Home generators provide homeowners with peace of mind whenever a power outage strikes. When your home loses electricity, a whole-home generator automatically switches on and powers your HVAC system, security system, and appliances. In an emergency, whole-home generators are the best standby devices to supply electricity for an extended period of time. These are five things homeowners should consider before installing a whole-home generator.

Wattage Needs

The size and cost of the whole-home generator you choose to install will depend on your home’s power usage. You will want to assess what home systems and appliances are crucial to keep running constantly, even during an outage. Using a wattage calculator, add the amount of power in watts to determine your electrical needs for a generator. Whole-home generators are available in several sizes measured in kilowatts.

Fuel Types

Whole-home generators can run on a few different types of fuel sources. The fuel source best for your standby generator is one that is readily available and easily stored for an extended time. Diesel and propane are great fuel options for a generator because they remain stable in fuel tanks for several months. Natural gas is a more cost-effective fuel delivered through pipelines to your home. Gasoline is commonly used for portable generators but is not a good fit for most whole-home generators.

Permits and Regulations

Homeowners should follow the local rules and regulations related to installing a generator. Depending on where you live, permits are likely to connect a whole-home generator to your electrical system. Your city may require an additional permit if you are connecting your generator to your gas line. If you are a member of a homeowner’s association (HOA), you may also need their approval before starting the installation process.

Location

The next thing to consider is the installation site for your generator.
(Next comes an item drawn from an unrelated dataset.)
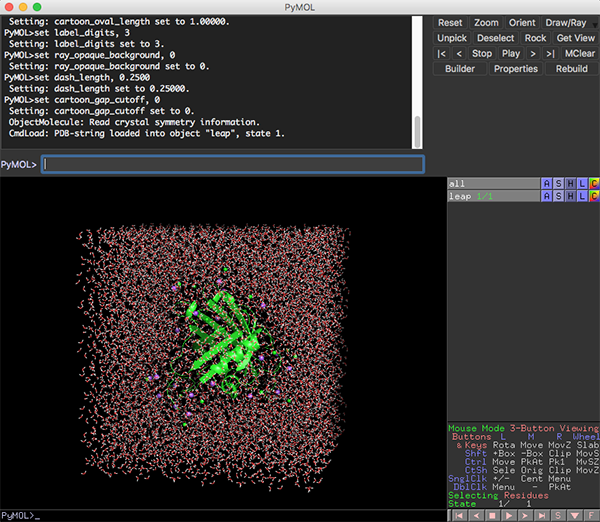Open the Label menu for leap

[583, 197]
Whole-home generators are permanent installations and investments, so their location matters. You should place your generator on solid ground near your main electrical panel but far enough for its exhaust to not pose a hazard. You may need to landscape and move items in your yard to prepare for the installation.

Professional Installation

For the expert installation, you should hire a qualified professional with specialized knowledge and experience. They can help you choose a standby generator that is best suited for your home’s electrical needs. A contractor can also guide homeowners through obtaining permits and the general maintenance required for the type of generator you select.

Choosing a great contractor will better ensure that your whole-home generator is installed safely and securely. After all, generators should provide you and your household with reliable power and security in case of an emergency. So keep these precautions in mind for reassurance down the line.